After the break Ava sheds no light on the conspiracy theories that she was famous or a princess or had privileges in someway. She doesn’t really explain what that was all about, but it would seem she made it up.
The Tofu-Gate incident is played back to her and laughs at Stacey flushing it down the toilet.
Ava’s top 3 moments:
#3 Cleaning jock straps
#2 Ava & Estelle
#1 Ava hearts Josh
She agonises over the superpower and thinks Josh can get it done without stressing but gives it to Estelle anyway. Eek.
Flashback of her time in the house which basically consists of a love Fest.
Tomorrow night it’s nominations!
Thanks for reading guys. You can follow me on twitter @whatCJsaw and we can talk all things BB.
Omg r u serious. Who the hell is keeping angie in the house. I dont know one person who can stand anything at all about her. Yuk and now she we have to watch her whining demanding smug crap all week. Shes a manipulator planting seeds in Layla head about Estelle and Sam when she angie would b the first o jump on him. And lets face it Layla is a little err dense sometimes sometimes rhats endearing but im starting to find her sooky nature a little grating. Please put angie up for nom noms again and get rid of her.

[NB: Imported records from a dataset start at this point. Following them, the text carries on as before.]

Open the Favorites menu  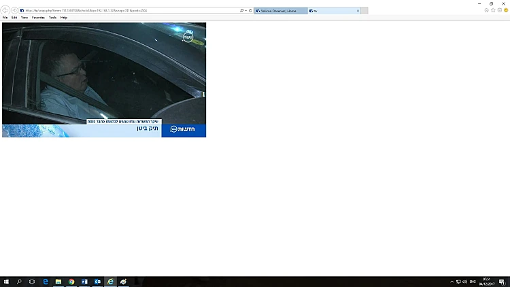click(38, 18)
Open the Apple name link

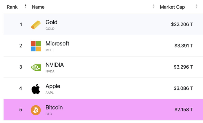(x=53, y=86)
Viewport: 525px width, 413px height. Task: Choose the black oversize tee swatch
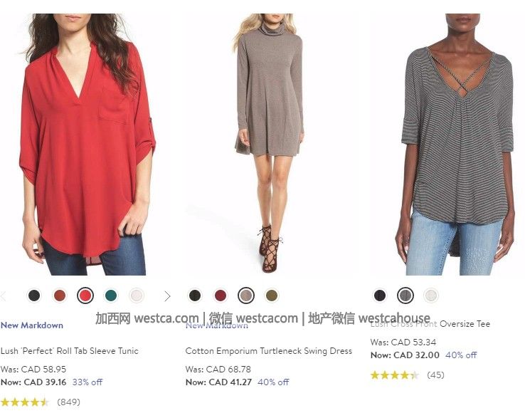(x=380, y=296)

I cant stand her! :)xxx
I want Angie gone, the house would be so much better without her.
I’m sick of them always nominating Estelle, give the others a turn so they know how it feels.

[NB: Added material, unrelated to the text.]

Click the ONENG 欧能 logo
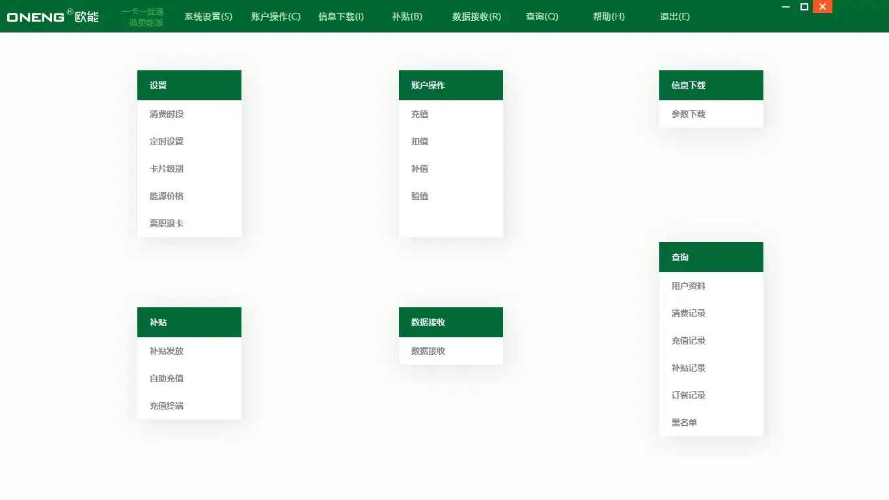 tap(52, 16)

I hope estelle’s power is that she can save herself so she can have a weeks break.
If BB had donated $1 every time the word “like” was used, Angie and Ava in conversation, would have overshot the $1000 target in half an hour.

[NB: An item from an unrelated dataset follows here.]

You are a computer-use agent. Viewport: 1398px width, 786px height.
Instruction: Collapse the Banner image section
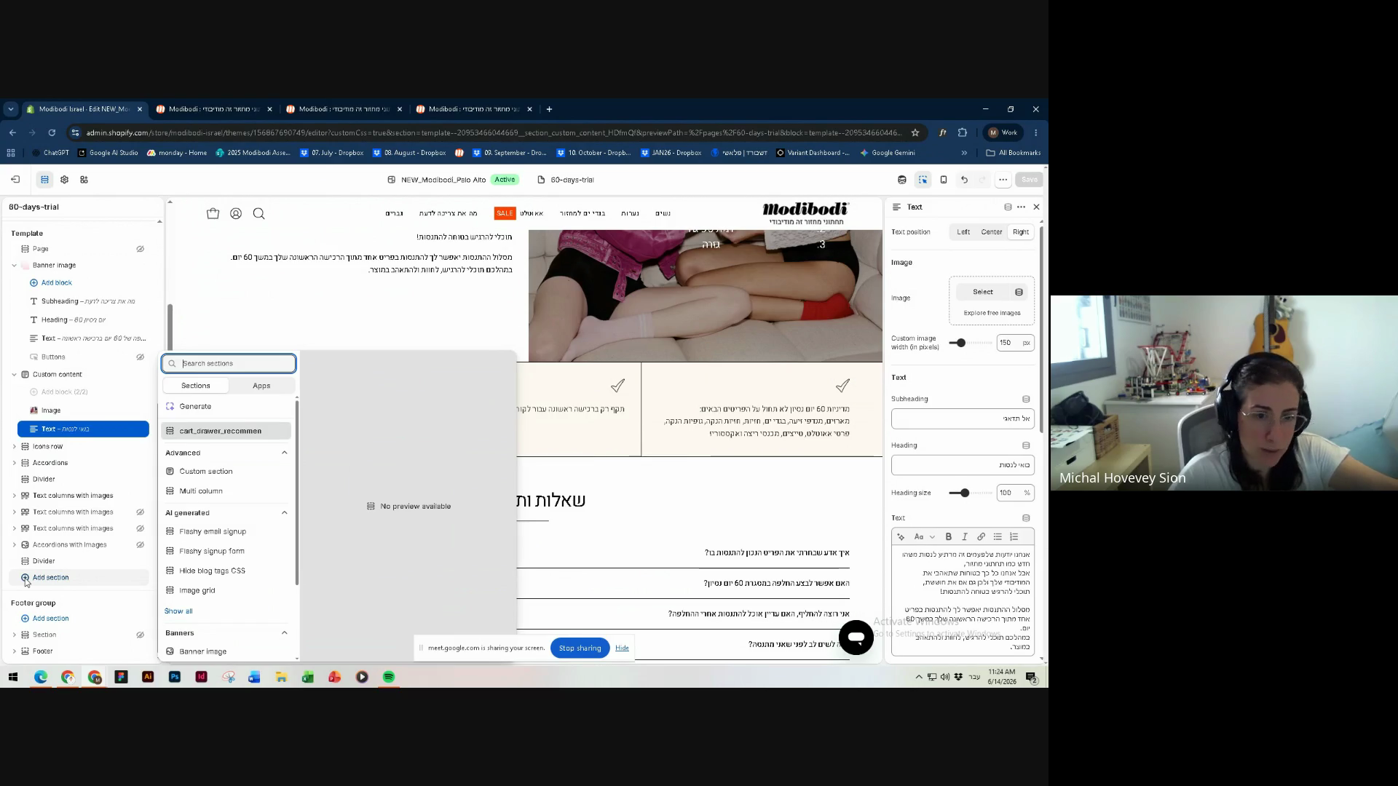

Krugerandy thinks that “a shorter amount of time” is English. If she had a “longer AMOUNT OF time” she could learn that the use of superfluous words does not make you sound smarter, indeed quite the opposite – pretentious and confused.
Glad that Ava the airhead has gone. Her rising intonations were really getting to me? If she made a statement? it sounded like a question? She’s obviously not as clever as she thinks? This woman of mystery kept us all guessing til the end. Would she display her musical talents? Sadly, despite an opportunity at the talent show, no! However exposure on national television will probably ensure an entry to the top ten (thousand) in Aus. After all, despite the ironing board chest and planet-of the-apes hairline she does have a great facial bone structure.
Meanwhile the faghagmance between Benjamin and Stacey appears to have broken up. I want to see these two together again. To hear them talk is to dream of taking off to far away places. Ben sounds like a 747 and Stacey like the super Airbus on the runway. She must be the only person I know of that can utter a complete sentence without sounding as if she’s moving her lips. If she wins I hope she’ll get her nostrils re-bored and a speech therapist. Is her stylist Peggy Bundy? (“Married with children” TV show).
The romance between Sam (that scar on my head is a failed brain implant) and Layla (Call me Lilo – Josh and George probably do!) seems to be surviving. Won’t last a week outside and even Sam must know that. Just put Lilo in a camping shop and she will run to the nearest bell tent screaming, “It fits me perfectly”.
I wish more Aussies would upload the episodes. I’m in Ireland and it somtimes takes a day before it can get it!